▶ _WHAT IS NEEDED_
Would you return the data exactly as given, except for its pictures?

▶ _RECORDED DATA_
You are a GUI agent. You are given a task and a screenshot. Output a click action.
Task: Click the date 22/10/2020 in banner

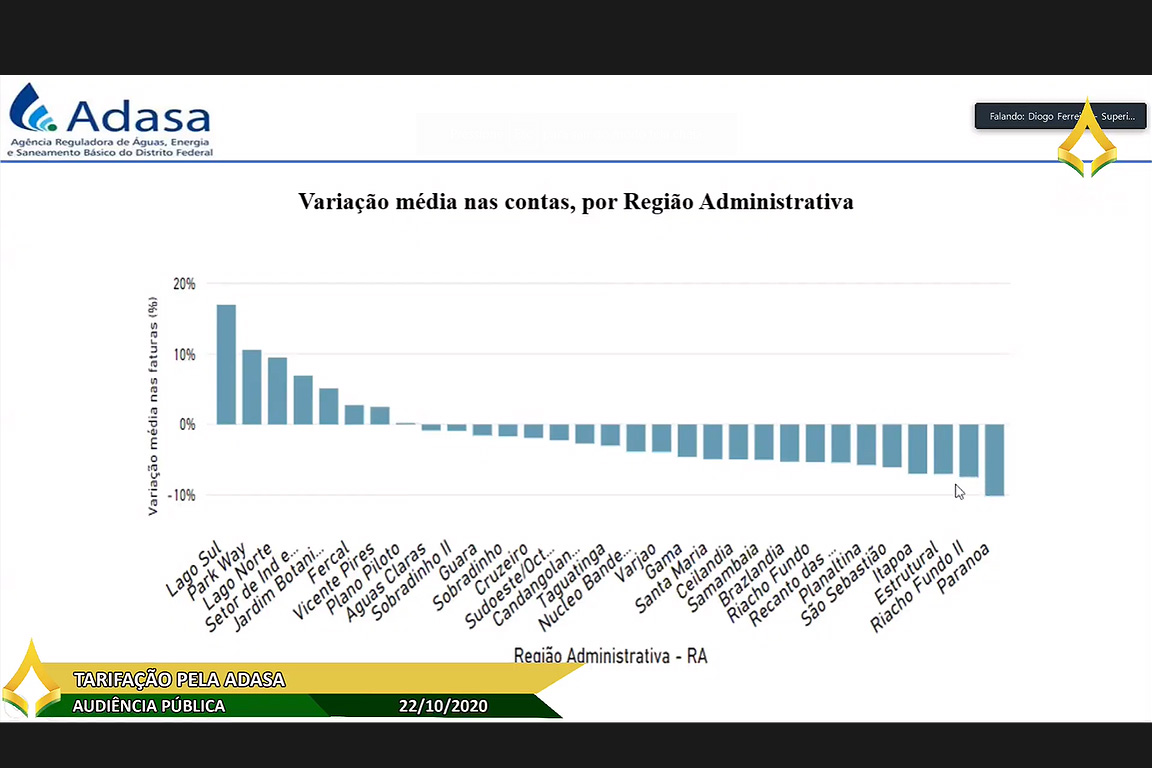(443, 706)
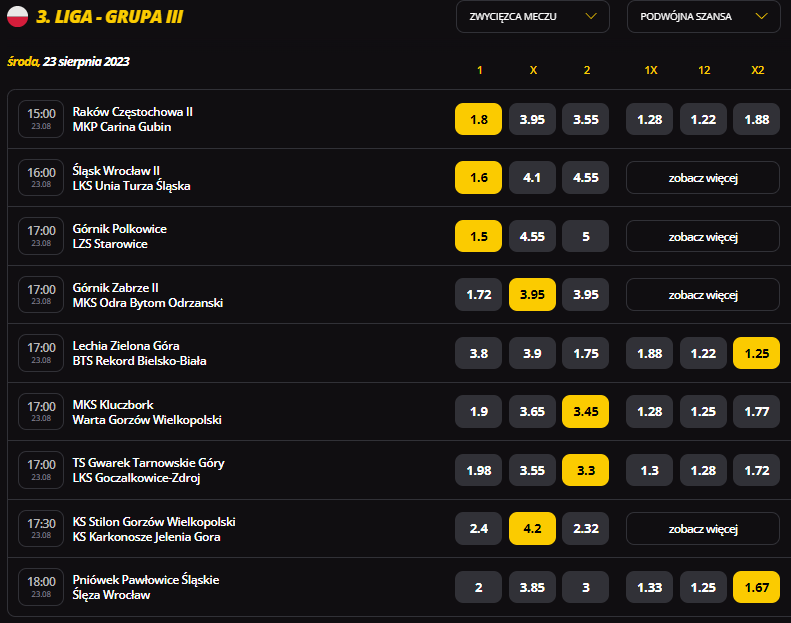Click the Polish flag icon beside 3. Liga
This screenshot has width=791, height=623.
click(18, 16)
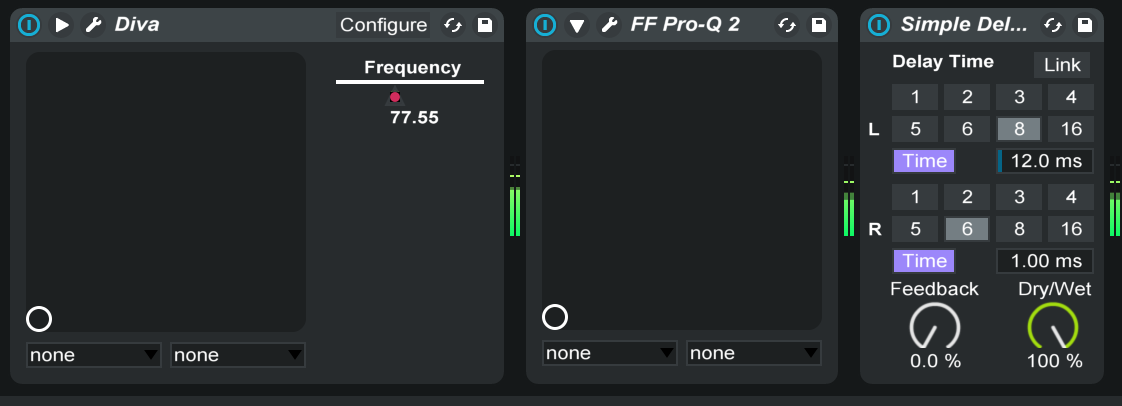Toggle FF Pro-Q 2 device activator
This screenshot has height=406, width=1122.
click(545, 25)
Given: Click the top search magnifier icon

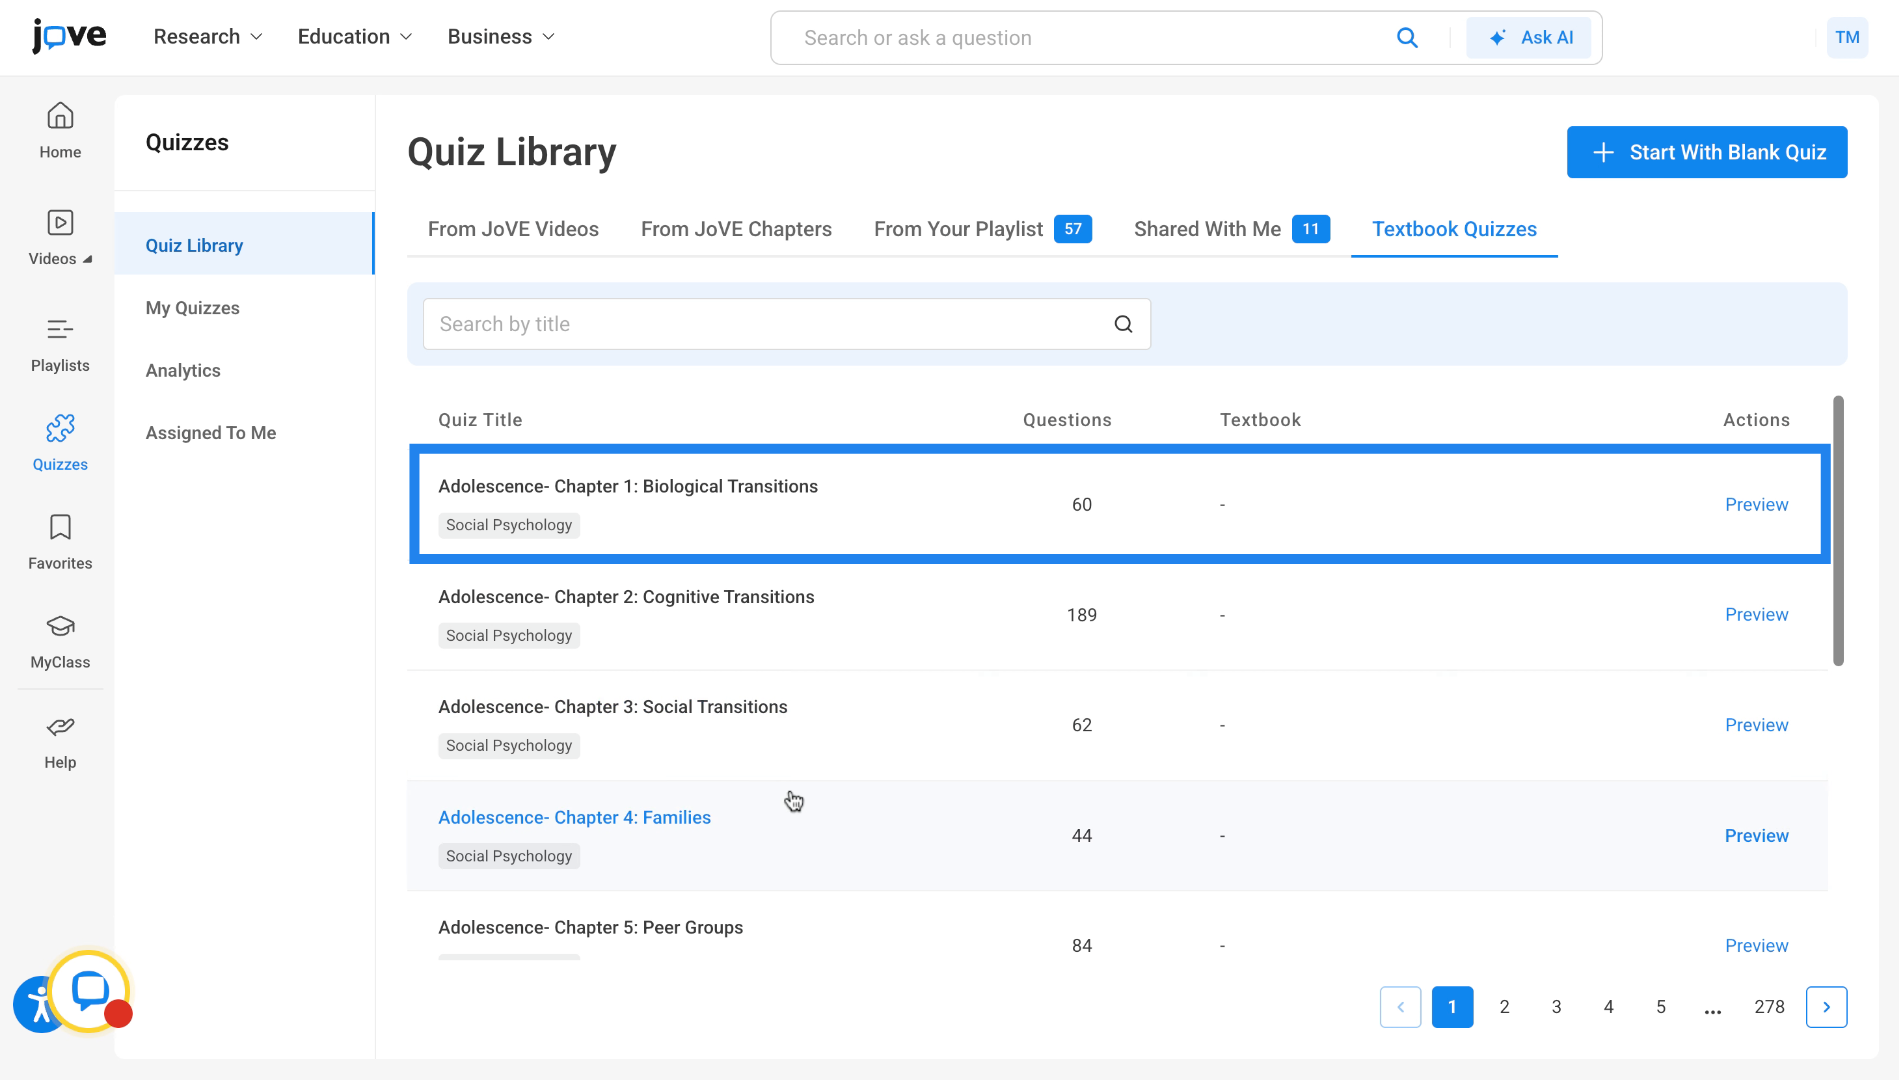Looking at the screenshot, I should point(1406,38).
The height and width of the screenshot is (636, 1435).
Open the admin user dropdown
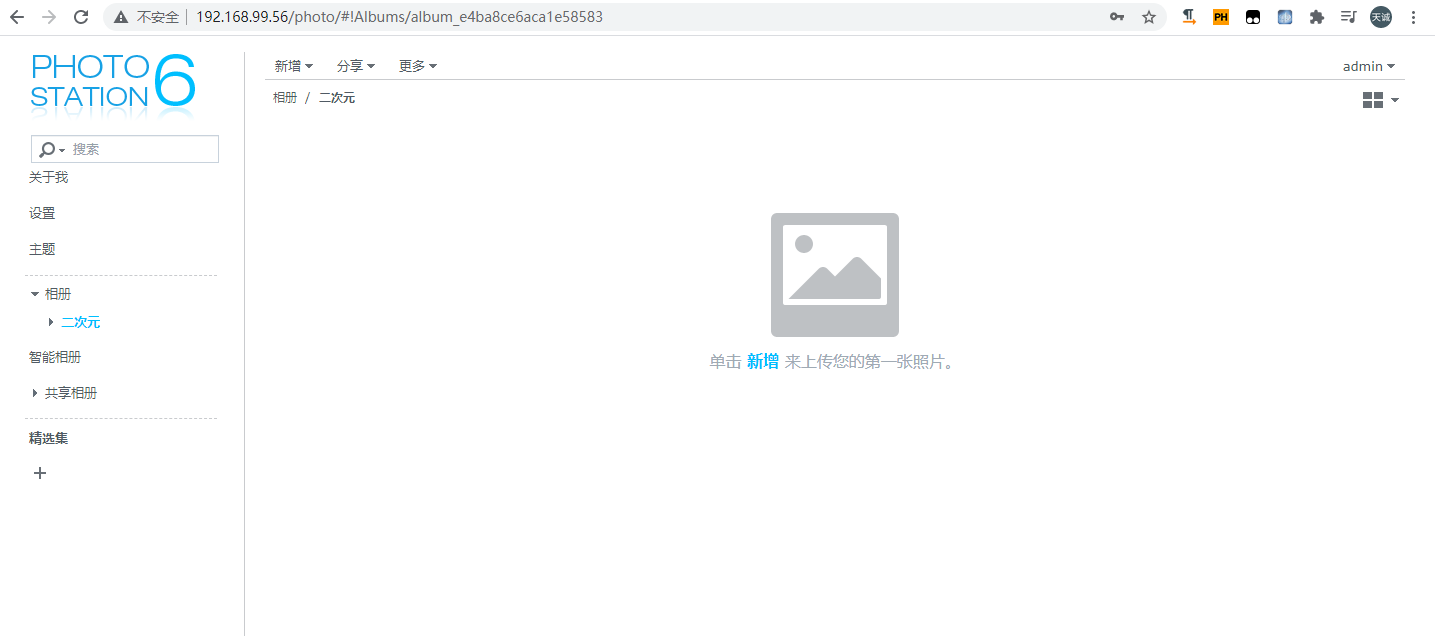coord(1368,66)
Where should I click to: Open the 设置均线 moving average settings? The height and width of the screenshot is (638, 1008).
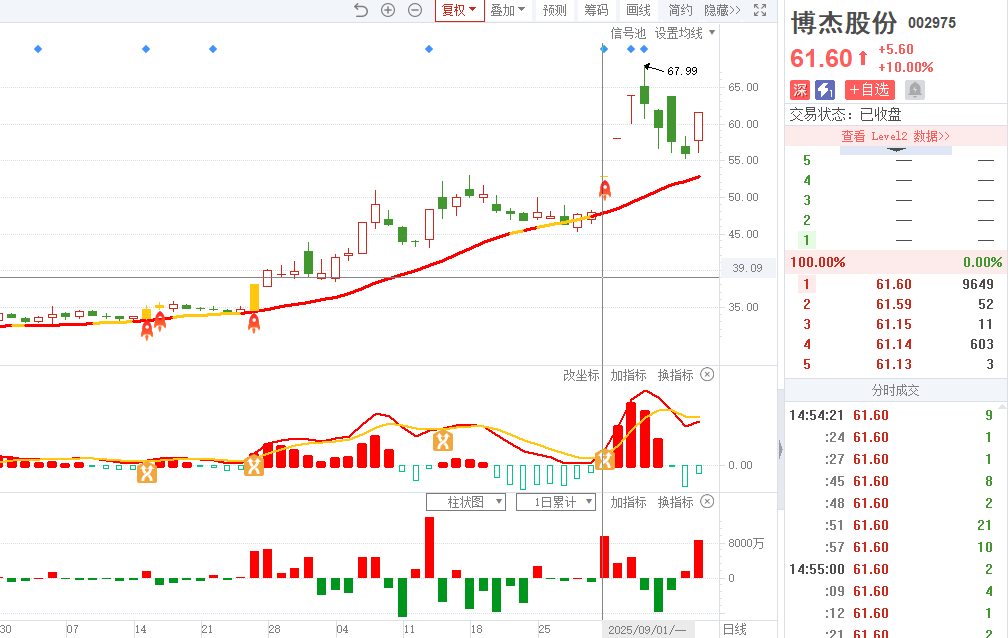[685, 33]
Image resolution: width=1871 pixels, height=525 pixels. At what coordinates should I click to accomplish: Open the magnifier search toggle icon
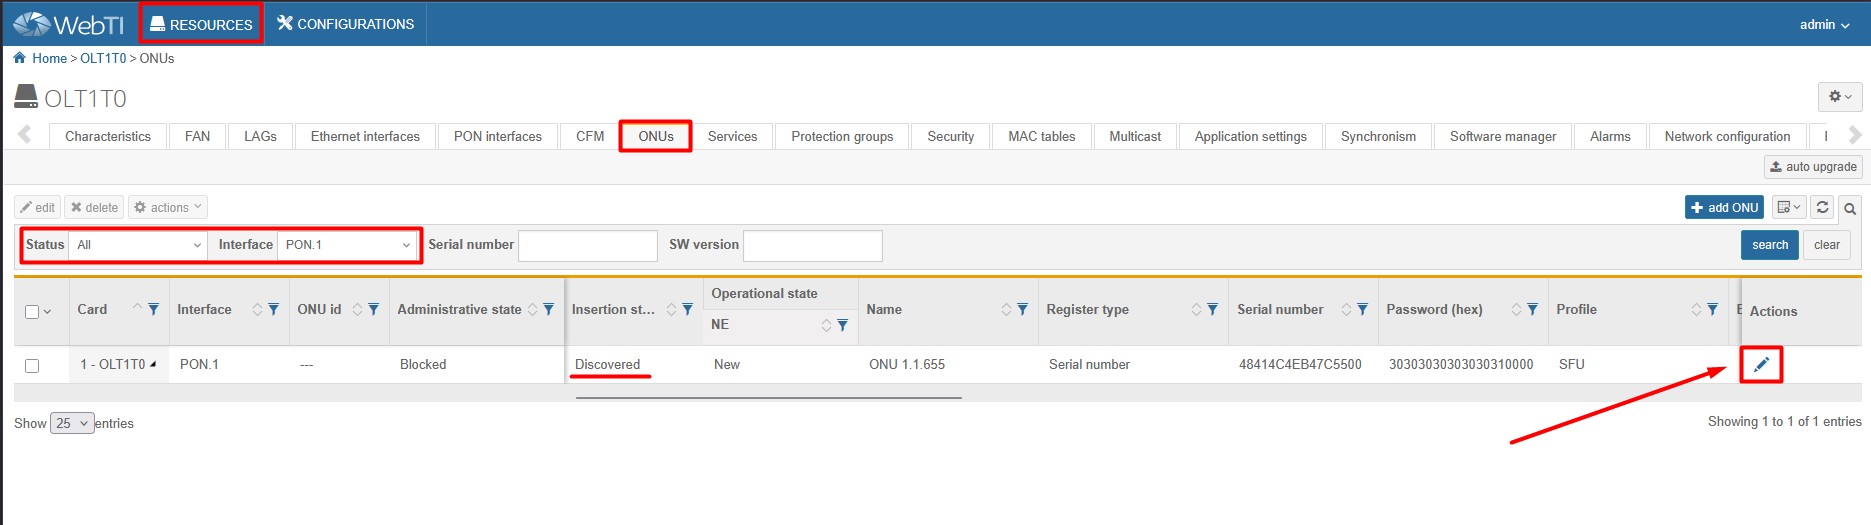[1850, 208]
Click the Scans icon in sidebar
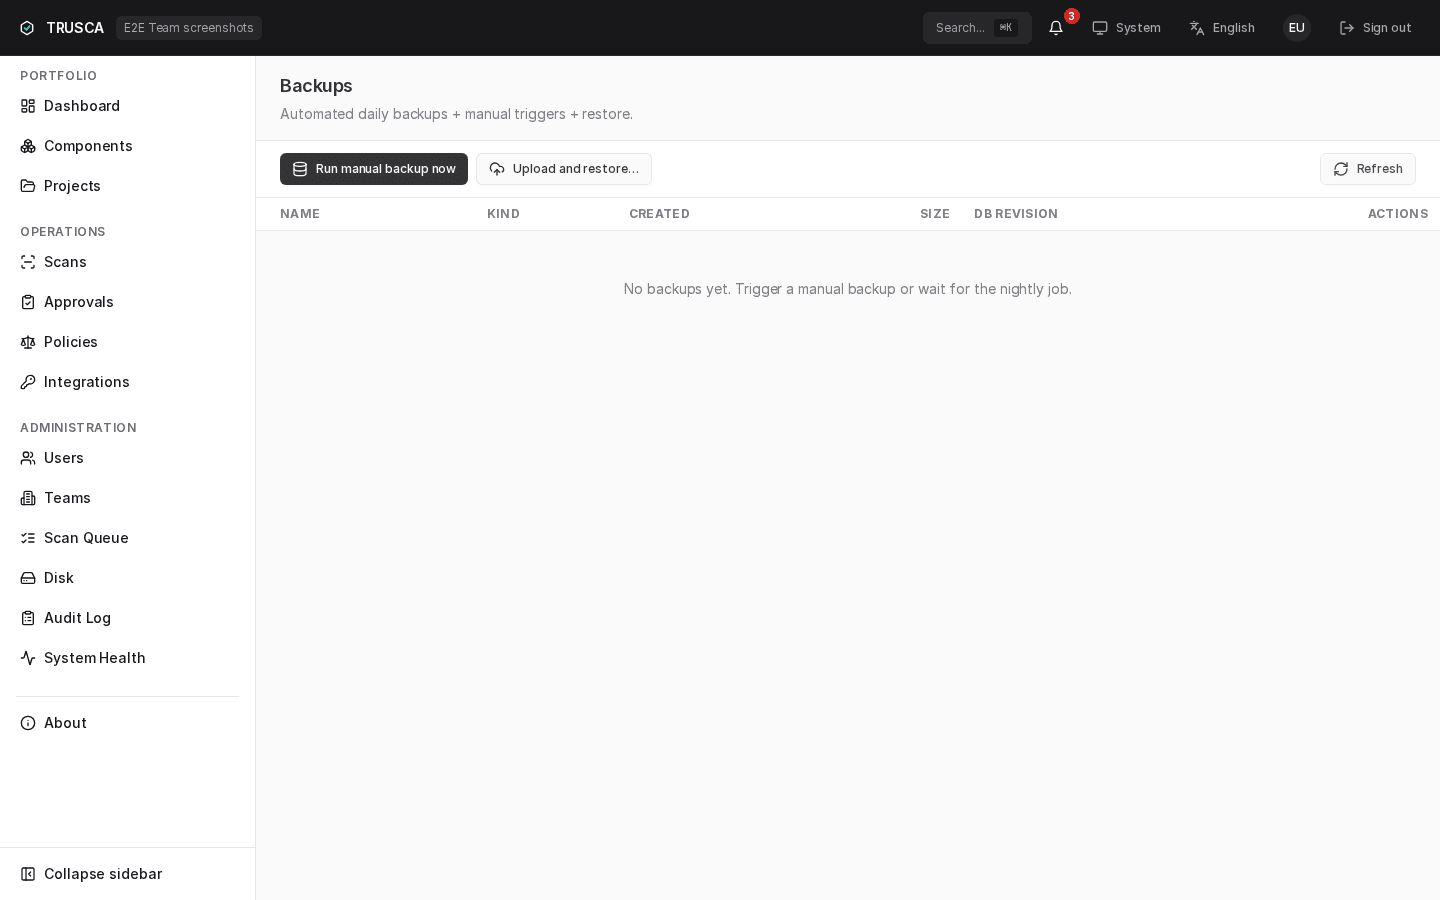Image resolution: width=1440 pixels, height=900 pixels. (28, 262)
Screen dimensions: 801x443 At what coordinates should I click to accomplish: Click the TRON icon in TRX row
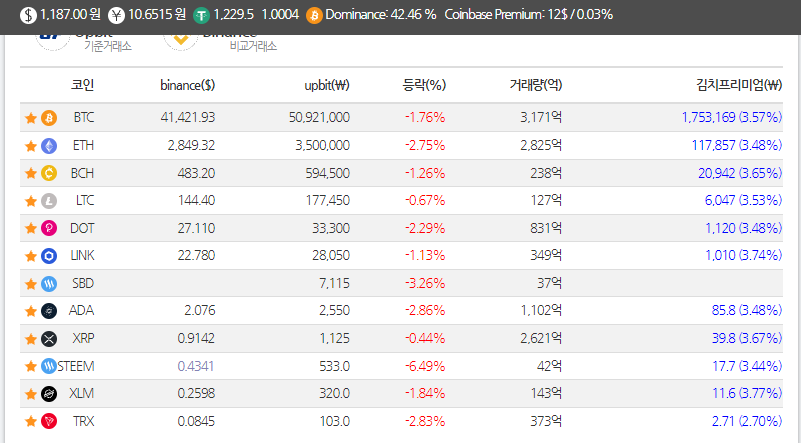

▶ _TASK RESPONSE_
You are a GUI agent. You are given a task and a screenshot. Output a click action.
Task: Click the date 22/10/2020 in banner

(443, 706)
Click the Polish flag icon beside 3. Liga
This screenshot has width=791, height=623.
click(18, 16)
Toggle FF Pro-Q 2 device activator
This screenshot has height=406, width=1122.
click(545, 25)
Given: Click the top search magnifier icon

Looking at the screenshot, I should point(1406,38).
The height and width of the screenshot is (636, 1435).
Open the admin user dropdown
coord(1368,66)
Where should I click to: Open the 设置均线 moving average settings? The height and width of the screenshot is (638, 1008).
[685, 33]
Image resolution: width=1871 pixels, height=525 pixels. At what coordinates should I click to accomplish: Open the magnifier search toggle icon
[1850, 208]
Click the Scans icon in sidebar
Image resolution: width=1440 pixels, height=900 pixels. (28, 262)
Screen dimensions: 801x443 At what coordinates should I click to accomplish: Click the TRON icon in TRX row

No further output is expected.